In its recent April 2018 issue, Smithsonian featured an article on the future of artificial intelligence by author Stephan Talty titled “Be(a)ware.” Talty’s fictional background is evident throughout the piece (admittedly, the topic does lend itself to imagination), but one of its most alarming statements comes in the form of what appears to be a simple empirical fact. In one of the introductory paragraphs of the piece, Talty writes:
In just the last few years, “machine learning” has come to seem like the new path forward. Algorithms, freed from human programmers, are training themselves on massive data sets and producing results that have shocked even the optimists in the field. Earlier this year, two AIs—one created by the Chinese company Alibaba and the other by Microsoft—beat a team of two-legged competitors in a Stanford reading-comprehension test. The algorithms “read” a series of Wikipedia entries on things like the rise of Genghis Khan and the Apollo space program and then answered a series of questions about them more accurately than people did.
Literary enthusiast that I am, this last statement seized my notice by the throat. Inherent in this claim, obviously, is the assumption that an objective scale for reading comprehension exists, that the absorption of the content of a written work into one’s worldview can be objectively, comparatively measured. Yet the fact that a work of art can, will, and should be interpreted differently by each observer is as old as art itself, dramatically predating the absurdity of deconstructionism. In this case, however, the machines were presumably able to answer questions on the material with such accuracy because they had been programmed to process the texts through the researchers’ personal evaluation framework. By all appearances, the researchers of whom Mr. Talty speaks believe that they have established an objective grading scale for subjectivity—and they have bottle-fed it to quickly maturing artificial minds.

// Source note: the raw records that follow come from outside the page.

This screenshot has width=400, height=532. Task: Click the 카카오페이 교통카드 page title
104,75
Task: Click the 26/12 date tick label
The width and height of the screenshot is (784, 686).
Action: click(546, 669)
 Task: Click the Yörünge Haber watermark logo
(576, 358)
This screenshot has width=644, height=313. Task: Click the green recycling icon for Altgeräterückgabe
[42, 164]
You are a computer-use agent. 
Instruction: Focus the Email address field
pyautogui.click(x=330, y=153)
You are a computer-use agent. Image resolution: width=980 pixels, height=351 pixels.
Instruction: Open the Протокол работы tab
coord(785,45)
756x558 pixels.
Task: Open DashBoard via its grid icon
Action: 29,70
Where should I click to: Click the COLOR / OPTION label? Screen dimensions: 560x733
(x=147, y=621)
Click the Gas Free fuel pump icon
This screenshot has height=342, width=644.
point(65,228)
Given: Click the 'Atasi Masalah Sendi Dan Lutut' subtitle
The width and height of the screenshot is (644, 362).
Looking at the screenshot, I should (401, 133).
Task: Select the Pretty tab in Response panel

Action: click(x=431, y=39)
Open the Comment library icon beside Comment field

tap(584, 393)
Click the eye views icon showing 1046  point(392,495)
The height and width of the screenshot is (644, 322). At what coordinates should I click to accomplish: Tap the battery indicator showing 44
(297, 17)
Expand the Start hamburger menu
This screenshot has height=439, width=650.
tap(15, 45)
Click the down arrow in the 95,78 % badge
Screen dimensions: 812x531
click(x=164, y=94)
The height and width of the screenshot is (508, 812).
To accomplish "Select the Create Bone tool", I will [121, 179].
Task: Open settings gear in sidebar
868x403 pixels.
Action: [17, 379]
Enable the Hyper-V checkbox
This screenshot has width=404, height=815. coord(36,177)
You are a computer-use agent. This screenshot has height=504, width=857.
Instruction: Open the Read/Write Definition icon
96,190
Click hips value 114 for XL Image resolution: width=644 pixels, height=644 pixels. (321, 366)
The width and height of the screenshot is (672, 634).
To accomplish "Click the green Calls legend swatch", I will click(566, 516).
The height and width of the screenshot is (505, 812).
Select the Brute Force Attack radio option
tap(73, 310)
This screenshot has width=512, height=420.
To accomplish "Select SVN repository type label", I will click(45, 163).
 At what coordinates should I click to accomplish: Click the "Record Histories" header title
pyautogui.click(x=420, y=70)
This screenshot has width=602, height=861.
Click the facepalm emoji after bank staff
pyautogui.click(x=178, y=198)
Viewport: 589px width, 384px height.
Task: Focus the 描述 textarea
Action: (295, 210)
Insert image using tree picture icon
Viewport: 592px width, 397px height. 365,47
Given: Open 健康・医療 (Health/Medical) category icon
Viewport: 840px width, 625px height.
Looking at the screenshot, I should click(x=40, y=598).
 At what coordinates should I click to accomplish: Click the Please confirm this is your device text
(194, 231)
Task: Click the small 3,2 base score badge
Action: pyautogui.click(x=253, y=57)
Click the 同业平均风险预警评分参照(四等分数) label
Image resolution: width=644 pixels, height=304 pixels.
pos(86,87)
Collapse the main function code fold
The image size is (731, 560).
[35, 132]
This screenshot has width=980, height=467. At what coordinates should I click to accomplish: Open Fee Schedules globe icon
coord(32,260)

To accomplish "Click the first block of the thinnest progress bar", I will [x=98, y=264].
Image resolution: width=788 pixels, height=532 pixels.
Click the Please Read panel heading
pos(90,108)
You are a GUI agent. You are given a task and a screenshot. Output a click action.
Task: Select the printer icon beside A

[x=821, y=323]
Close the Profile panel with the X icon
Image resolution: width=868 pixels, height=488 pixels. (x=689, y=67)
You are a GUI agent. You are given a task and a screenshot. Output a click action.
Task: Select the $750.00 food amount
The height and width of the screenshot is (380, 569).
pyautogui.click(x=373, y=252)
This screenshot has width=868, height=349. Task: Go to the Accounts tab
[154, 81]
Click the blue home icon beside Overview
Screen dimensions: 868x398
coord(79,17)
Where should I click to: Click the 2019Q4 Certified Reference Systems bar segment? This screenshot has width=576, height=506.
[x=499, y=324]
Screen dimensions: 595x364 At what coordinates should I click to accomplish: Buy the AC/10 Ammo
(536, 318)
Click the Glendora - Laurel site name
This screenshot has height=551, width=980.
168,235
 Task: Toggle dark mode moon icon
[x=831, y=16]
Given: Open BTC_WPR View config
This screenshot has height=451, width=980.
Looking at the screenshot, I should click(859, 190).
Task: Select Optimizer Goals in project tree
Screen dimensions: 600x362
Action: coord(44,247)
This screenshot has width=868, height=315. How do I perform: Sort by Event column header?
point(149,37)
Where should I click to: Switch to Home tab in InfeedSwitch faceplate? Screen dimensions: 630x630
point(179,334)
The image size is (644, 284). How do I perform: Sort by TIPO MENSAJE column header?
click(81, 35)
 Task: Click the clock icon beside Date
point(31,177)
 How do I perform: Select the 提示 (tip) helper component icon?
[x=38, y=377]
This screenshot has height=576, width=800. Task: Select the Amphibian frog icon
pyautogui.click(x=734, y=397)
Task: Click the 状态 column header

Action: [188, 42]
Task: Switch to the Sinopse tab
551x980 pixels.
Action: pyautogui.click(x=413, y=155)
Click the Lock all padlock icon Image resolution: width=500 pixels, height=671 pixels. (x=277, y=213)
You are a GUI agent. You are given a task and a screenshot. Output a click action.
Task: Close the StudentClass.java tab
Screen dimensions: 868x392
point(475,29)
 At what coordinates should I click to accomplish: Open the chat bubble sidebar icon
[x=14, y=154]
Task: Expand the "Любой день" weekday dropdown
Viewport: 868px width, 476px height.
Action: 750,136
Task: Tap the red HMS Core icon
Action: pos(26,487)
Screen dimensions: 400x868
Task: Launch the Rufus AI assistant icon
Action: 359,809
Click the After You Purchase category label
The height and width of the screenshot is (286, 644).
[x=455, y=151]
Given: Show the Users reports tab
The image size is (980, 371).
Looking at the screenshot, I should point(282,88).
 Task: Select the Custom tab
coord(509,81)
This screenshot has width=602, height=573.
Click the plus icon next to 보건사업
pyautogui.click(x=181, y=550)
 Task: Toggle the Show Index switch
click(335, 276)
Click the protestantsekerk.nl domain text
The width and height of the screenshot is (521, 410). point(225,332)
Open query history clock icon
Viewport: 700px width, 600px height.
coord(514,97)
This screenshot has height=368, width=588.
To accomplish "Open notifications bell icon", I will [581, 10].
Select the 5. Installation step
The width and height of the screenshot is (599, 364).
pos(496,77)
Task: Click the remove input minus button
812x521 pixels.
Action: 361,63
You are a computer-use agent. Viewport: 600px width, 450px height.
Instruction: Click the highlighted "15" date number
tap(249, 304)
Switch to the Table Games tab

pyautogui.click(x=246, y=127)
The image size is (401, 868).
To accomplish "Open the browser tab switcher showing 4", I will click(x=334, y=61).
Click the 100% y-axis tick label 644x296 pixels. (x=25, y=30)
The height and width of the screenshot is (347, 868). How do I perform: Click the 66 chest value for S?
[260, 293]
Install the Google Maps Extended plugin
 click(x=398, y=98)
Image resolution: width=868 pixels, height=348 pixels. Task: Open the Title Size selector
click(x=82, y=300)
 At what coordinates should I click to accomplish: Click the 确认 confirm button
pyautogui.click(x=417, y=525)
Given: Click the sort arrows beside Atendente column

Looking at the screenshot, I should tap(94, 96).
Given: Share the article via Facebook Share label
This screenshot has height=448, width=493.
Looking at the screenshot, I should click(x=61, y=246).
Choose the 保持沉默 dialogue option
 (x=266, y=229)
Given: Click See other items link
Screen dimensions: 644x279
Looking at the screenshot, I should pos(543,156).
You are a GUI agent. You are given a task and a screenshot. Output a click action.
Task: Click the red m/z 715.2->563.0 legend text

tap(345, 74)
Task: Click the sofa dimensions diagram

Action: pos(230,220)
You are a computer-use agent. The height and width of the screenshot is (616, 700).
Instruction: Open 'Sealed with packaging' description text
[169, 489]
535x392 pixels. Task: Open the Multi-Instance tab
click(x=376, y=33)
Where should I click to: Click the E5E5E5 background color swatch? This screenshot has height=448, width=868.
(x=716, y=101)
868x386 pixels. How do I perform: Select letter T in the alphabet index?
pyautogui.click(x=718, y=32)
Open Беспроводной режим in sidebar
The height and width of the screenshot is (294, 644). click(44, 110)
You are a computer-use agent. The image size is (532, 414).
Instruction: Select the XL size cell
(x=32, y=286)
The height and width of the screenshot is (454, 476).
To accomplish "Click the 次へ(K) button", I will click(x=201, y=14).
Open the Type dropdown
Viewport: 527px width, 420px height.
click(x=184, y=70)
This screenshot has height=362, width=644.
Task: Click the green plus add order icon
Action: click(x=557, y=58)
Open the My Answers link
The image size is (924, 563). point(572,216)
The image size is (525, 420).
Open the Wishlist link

Obviously, though, the tally of Genghis Khan’s wives is not open for debate in quite the same way as the intended message of a Shakespearean sonnet; none but a grotesquely committed conspiracy theorist would argue that algorithm performance evaluation scales are equivalent to censorship of literary criticism. Nevertheless, Talty’s misleading word choice demonstrates that even factual comprehension may be less straightforward than it may appear. More importantly, though, this article points to one of the greatest potential dangers of artificial intelligence, an impending reality even more alarming than any Terminator-esque subjugation of mankind.
The superior performance of the bots in this study is betokened by their 82.63 score to human champions’ 82.304, numbers that represent the competitor’s percentage of exactly matched answers to content-related questions. Considering this fact, Microsoft’s computer’s advantage for this task is obvious: while the human brain is certainly a wonder, it simply is not designed to remember hundreds of precise phrases exactly. And for the accessible portion of human history, no human has considered comprehension to be a simple matter of memorization (perhaps exclusively for this reason). Maybe because of the distribution of our species’ gifts, humans have always considered understanding to be fundamentally self-referential. This fact may be simply the inevitable outcome of human arrogance or pragmatism—but even if that is the case, can we afford to risk allowing intelligence researchers, algorithm engineers, and (God help us) Wikipedia editors to just as arbitrarily redefine the standard?
Without question, the artificial intelligence revolution will redefine life for human beings, both those who participate in its development and all others, and, by all appearances, it will first insidiously do so by changing the standards by which we evaluate our work, our world, and even our humanity. Some of those changes may be changes for the better, but trusting that they can be optimally made by a select, alarmingly homogeneous community quarantined in Northern California seems to me to be naive. If humanity is to change the standards by which it exists, may it be humanity that changes them, not just one segment of it.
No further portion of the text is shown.